交通系ICカード「Suica(スイカ)」などに使われるソニーの非接触IC技術「フェリカ」が、ベトナム南部ホーチミンで建設中の地下鉄で採用されることが2日までに、分かった。ソニーは国内よりも成長余地を残すアジア市場を攻略し、フェリカの海外出荷比率を現在の2倍以上となる4割程度に引き上げる考えだ。

フェリカ搭載の交通系ICカードが乗車券として採用されるのは、ベトナム初の地下鉄として建設が進むホーチミン市都市鉄道。2020年末に、1号線(全長19.7キロ)が開業する計画だ。

政府が進めるインフラ輸出の一つと位置づけ、総事業費2360億円のうち1554億円が日本の円借款でまかなわれる。清水建設や日立製作所が建設などを受注し、乗客の利便性向上のために乗車券についてはフェリカ搭載の交通系ICカードが採用される予定だ。

1号線は駅が14カ所あり、予想利用客約17万人のうち相当数が交通系ICカードを利用する見込み。今後はバスなどへの採用も働きかけていく。

ソニーはベトナム市場を重視し、昨年、同国の通信事業者ビッテル・テレコムと提携した。日本のスイカのように、乗車券だけでなくコンビニエンスストアなどで電子マネーとしても使えるよう決済インフラ構築も支援する構えだ。

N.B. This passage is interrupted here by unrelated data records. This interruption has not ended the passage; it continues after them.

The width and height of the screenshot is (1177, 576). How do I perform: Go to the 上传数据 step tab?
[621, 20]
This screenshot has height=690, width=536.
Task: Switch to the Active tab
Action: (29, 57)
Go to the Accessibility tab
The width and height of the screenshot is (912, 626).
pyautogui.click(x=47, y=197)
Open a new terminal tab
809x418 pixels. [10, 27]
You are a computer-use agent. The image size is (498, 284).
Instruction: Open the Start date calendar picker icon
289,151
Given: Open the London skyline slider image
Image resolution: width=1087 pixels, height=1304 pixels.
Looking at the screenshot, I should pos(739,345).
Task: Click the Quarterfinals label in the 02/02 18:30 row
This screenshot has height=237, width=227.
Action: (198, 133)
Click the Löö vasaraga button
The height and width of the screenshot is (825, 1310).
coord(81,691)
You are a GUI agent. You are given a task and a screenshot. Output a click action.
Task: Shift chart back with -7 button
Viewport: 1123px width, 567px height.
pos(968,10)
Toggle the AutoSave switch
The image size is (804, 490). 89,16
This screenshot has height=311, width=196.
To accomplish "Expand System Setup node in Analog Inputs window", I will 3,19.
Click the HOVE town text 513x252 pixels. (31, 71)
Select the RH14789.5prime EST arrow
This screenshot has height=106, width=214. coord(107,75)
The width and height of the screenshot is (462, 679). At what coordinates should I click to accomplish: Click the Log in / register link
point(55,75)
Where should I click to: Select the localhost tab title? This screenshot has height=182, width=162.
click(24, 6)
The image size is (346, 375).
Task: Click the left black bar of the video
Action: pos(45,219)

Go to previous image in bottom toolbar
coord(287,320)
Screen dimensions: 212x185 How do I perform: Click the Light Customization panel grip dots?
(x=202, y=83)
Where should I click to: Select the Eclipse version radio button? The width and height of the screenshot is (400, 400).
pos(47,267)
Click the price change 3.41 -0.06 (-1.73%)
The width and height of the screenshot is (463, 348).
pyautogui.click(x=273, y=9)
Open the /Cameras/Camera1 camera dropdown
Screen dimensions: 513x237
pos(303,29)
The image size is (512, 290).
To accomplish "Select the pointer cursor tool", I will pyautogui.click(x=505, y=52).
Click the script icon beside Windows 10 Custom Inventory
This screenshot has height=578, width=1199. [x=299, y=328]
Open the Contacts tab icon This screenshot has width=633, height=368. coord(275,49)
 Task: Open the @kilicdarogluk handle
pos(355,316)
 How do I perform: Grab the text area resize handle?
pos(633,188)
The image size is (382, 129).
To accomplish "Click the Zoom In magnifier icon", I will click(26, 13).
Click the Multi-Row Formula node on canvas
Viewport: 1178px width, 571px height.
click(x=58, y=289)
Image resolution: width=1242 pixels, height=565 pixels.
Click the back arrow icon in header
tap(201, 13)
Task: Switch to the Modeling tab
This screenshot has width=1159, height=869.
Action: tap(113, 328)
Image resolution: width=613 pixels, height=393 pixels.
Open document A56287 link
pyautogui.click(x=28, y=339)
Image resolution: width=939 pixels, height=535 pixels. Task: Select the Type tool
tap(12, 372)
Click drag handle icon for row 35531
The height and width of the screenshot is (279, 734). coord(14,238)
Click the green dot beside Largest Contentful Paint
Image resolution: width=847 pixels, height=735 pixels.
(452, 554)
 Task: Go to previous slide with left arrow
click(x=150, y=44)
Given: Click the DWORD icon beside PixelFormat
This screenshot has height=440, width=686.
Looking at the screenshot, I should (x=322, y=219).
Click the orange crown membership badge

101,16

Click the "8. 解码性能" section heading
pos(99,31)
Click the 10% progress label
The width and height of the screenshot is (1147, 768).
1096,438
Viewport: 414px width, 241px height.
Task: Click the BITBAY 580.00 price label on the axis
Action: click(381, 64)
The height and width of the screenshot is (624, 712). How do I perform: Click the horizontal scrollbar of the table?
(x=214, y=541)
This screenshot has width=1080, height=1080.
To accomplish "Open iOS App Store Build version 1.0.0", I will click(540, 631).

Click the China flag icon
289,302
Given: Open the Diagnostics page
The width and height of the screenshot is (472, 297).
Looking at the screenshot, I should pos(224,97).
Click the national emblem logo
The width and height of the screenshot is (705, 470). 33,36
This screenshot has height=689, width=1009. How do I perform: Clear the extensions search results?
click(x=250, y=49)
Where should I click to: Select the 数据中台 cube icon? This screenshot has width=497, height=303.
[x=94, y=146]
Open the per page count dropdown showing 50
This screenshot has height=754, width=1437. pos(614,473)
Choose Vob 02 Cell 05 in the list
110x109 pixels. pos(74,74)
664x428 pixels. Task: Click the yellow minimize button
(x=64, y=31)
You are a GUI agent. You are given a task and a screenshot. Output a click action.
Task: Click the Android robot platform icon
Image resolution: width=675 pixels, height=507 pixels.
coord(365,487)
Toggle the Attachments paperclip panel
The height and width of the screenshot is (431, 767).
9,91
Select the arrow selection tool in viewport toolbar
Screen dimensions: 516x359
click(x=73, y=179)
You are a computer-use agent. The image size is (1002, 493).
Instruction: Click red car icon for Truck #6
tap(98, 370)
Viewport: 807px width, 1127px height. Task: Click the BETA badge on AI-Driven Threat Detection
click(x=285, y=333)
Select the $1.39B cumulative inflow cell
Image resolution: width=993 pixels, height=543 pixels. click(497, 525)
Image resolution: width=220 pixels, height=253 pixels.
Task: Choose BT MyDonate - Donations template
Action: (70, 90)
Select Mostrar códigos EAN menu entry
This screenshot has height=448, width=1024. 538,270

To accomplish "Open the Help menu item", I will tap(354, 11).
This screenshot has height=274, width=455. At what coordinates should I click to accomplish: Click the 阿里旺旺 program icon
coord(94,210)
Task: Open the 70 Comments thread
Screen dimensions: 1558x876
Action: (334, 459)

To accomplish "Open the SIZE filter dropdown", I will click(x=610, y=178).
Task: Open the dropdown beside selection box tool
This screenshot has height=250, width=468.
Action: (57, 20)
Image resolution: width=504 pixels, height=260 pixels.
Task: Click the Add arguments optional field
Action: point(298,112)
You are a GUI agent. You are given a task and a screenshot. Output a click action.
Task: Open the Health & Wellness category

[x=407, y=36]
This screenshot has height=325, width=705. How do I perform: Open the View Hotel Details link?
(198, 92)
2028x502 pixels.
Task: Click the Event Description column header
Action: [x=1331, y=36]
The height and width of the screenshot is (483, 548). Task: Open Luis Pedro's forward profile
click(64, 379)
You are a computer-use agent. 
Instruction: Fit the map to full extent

アジア市場では、1997年に香港でフェリカ搭載の「オクトパスカード」が導入され、一枚のカードで地下鉄やフェリー、バスなど大半の交通機関を利用できる。インドネシアの鉄道ケレタ・コミューター・インドネシア(KCI)でも2015年から利用されている。ソニーはこうした実績をてこに、アジア諸国への売り込みを強化する。